> SUPPLIED RECORDS
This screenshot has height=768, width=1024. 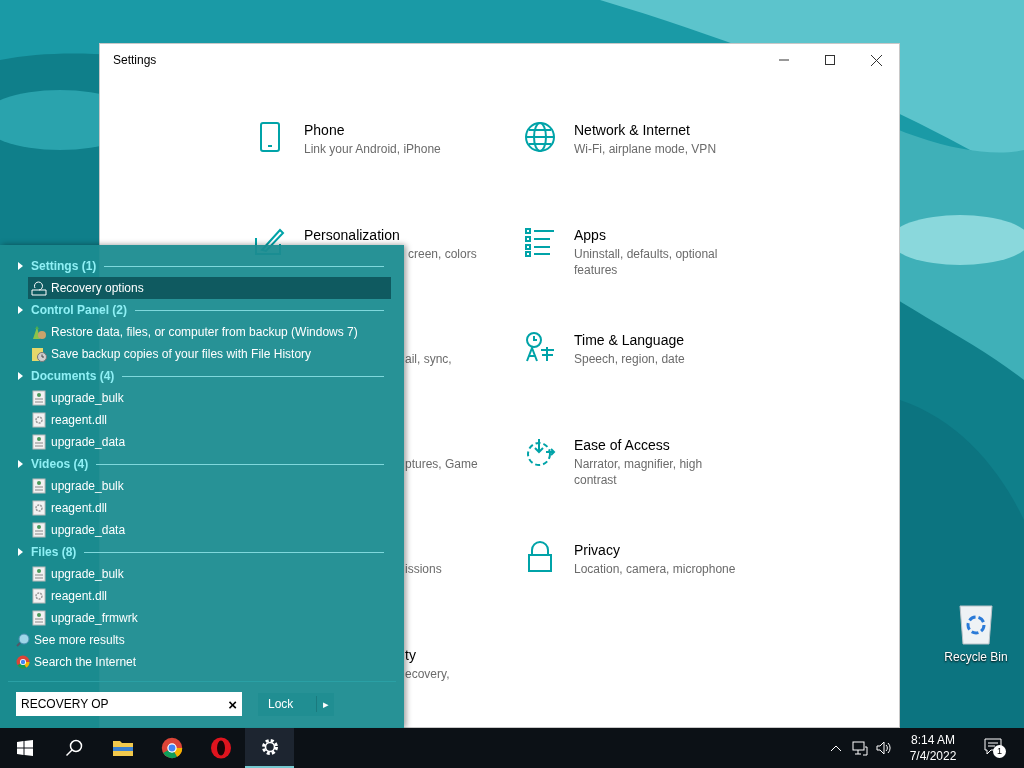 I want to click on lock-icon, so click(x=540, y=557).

...

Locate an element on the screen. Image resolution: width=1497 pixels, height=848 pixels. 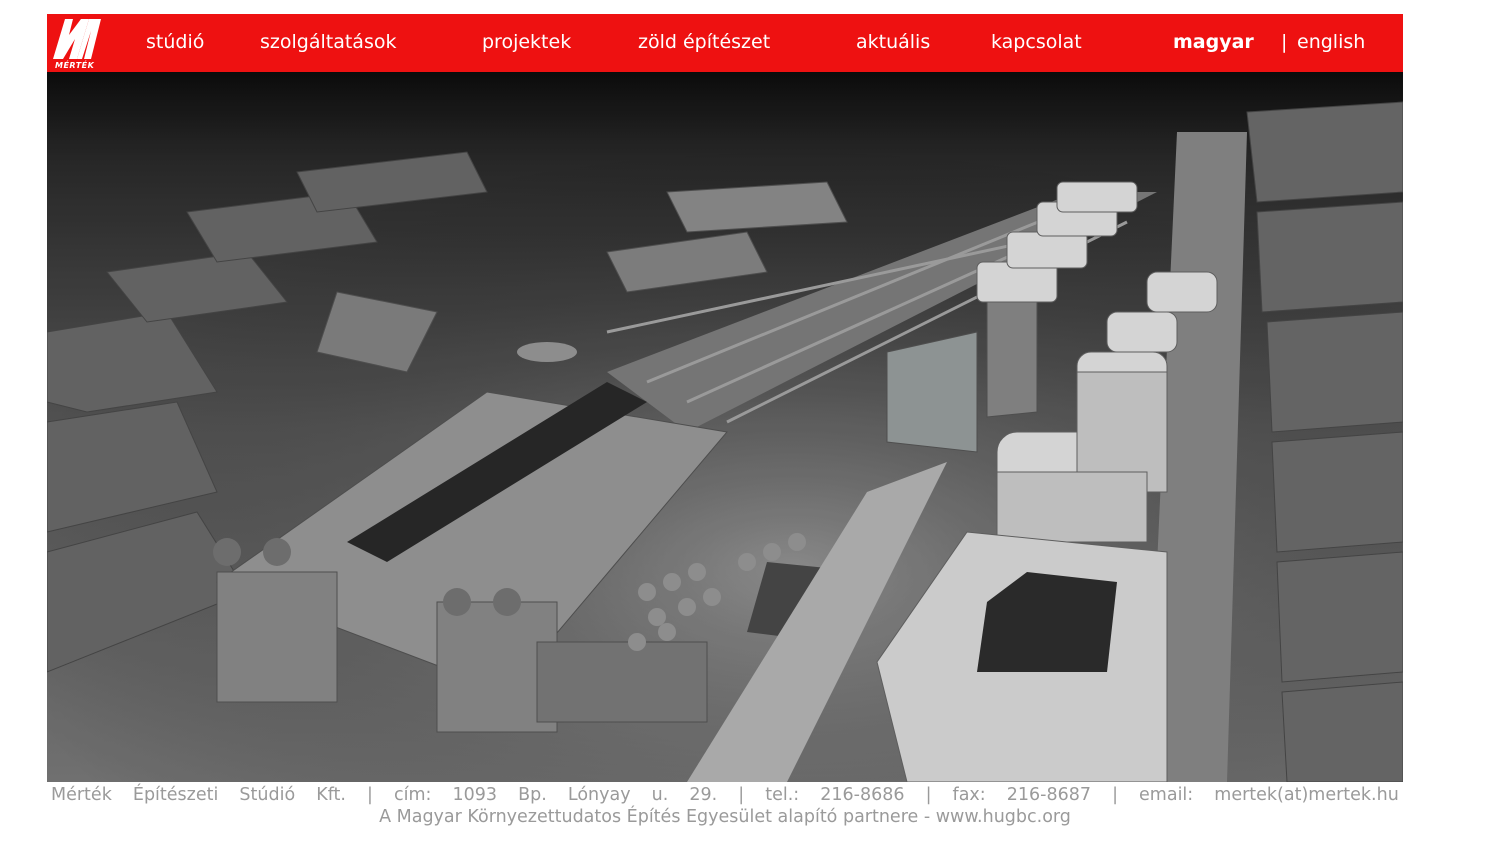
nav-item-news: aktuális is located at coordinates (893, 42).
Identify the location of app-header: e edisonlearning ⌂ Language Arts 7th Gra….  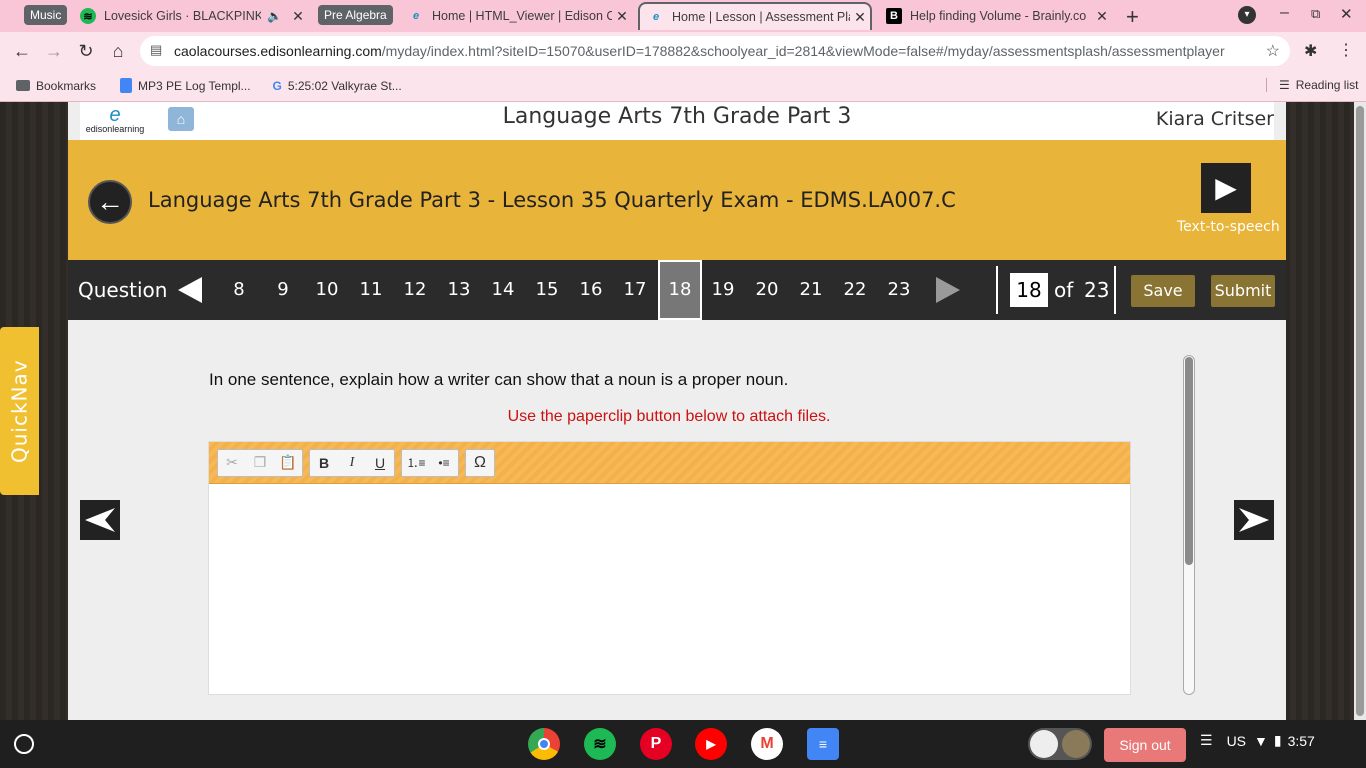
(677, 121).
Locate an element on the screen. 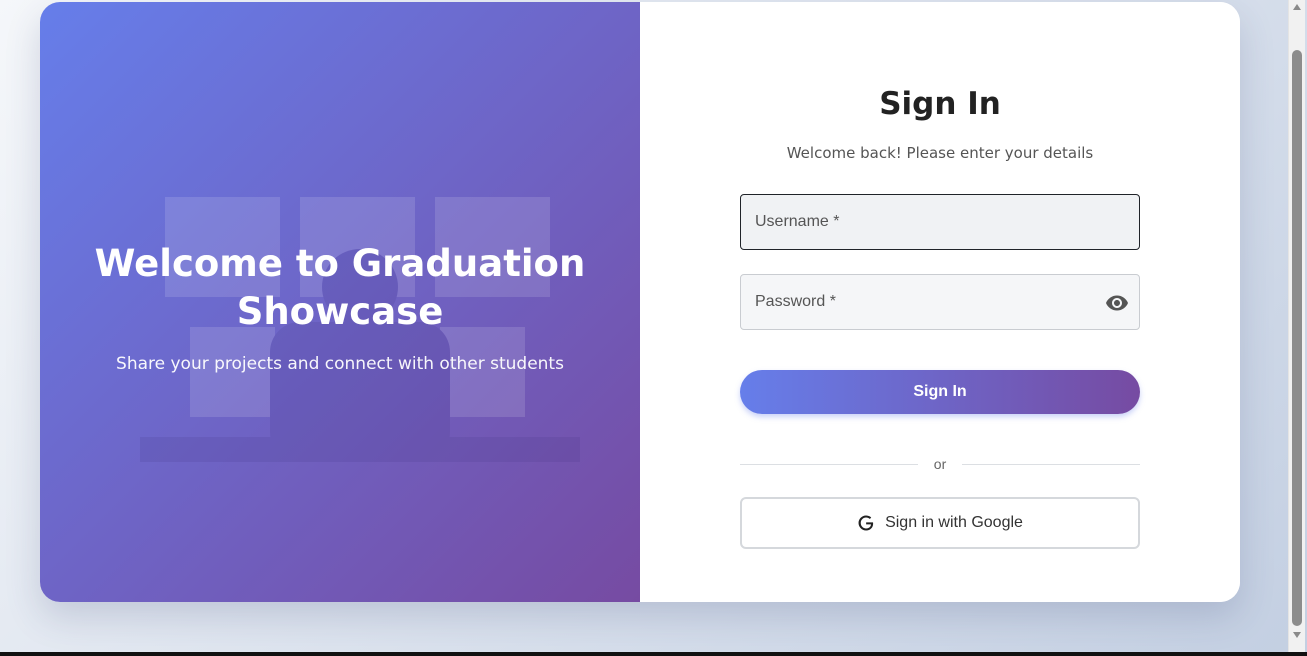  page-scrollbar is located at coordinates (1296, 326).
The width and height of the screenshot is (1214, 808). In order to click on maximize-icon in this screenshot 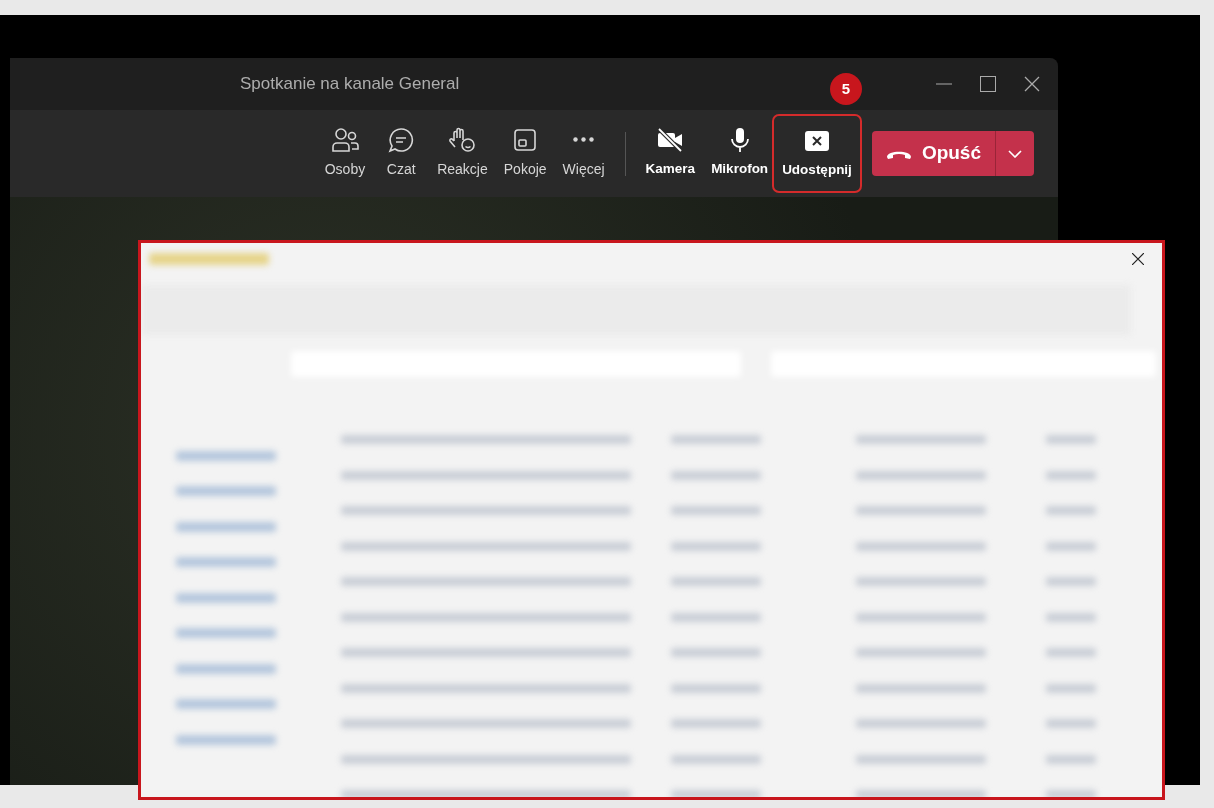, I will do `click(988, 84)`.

> EXERCISE OBJECTIVE
Output the part of the records that opens with the line containing "Locate an element on the screen. Image" and closes with the line containing "(677, 121).", both lines included. Reproduce the lines exactly as they appear, leaving the pictures out.

> SOLUTION FOR THIS PROBLEM
Locate an element on the screen. Image resolution: width=1497 pixels, height=848 pixels. 
nav-item-news: aktuális is located at coordinates (893, 42).
Identify the location of app-header: e edisonlearning ⌂ Language Arts 7th Gra….  
(677, 121).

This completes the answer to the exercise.